WORK ORDER
Exclude every picture and return the remaining entries below verbatim.

DATA SUPPLIED Block Start

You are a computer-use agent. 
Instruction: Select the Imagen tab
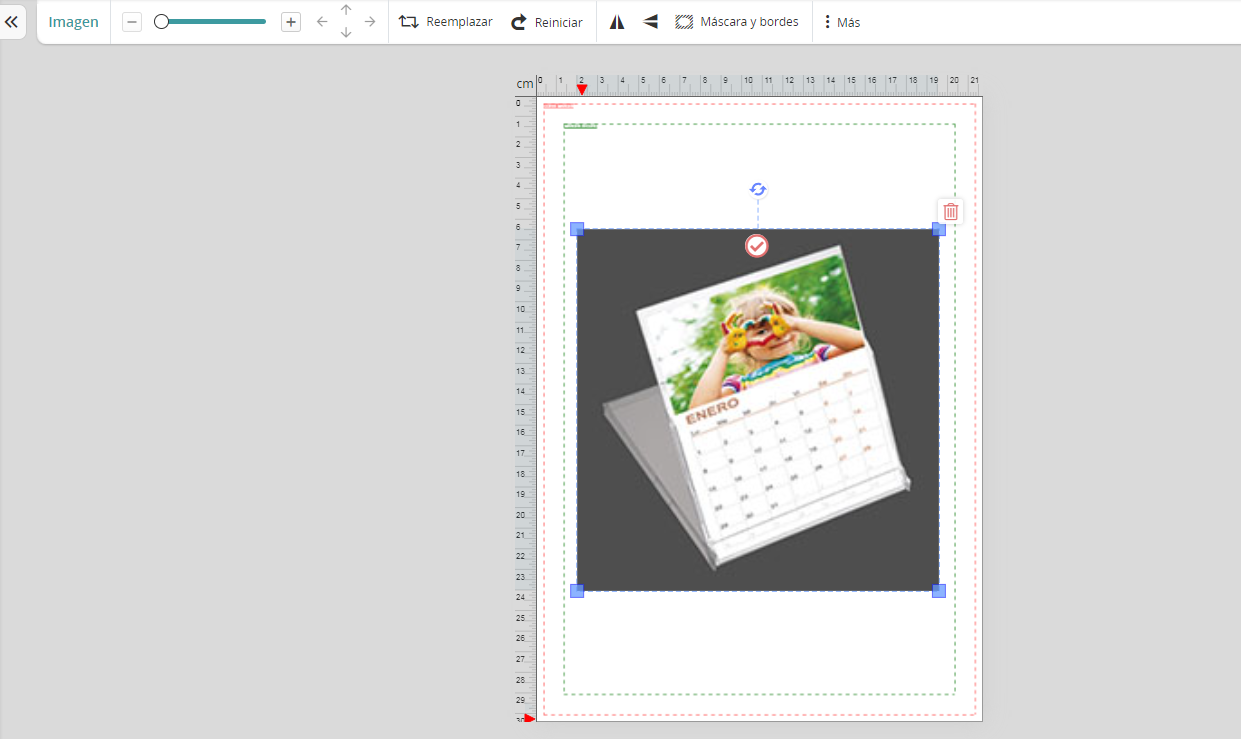click(73, 21)
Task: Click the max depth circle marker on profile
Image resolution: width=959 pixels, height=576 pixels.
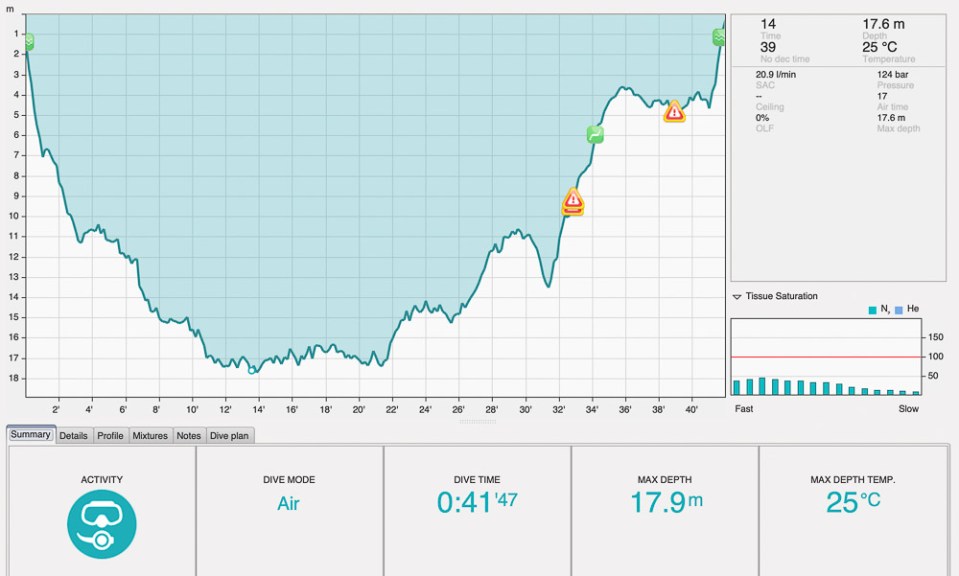Action: tap(252, 370)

DATA SUPPLIED Block End

SOLUTION FOR THIS EXERCISE
You are a computer-use agent. 
Instruction: Select the Imagen tab
click(73, 21)
Task: Click the max depth circle marker on profile
Image resolution: width=959 pixels, height=576 pixels.
Action: tap(252, 370)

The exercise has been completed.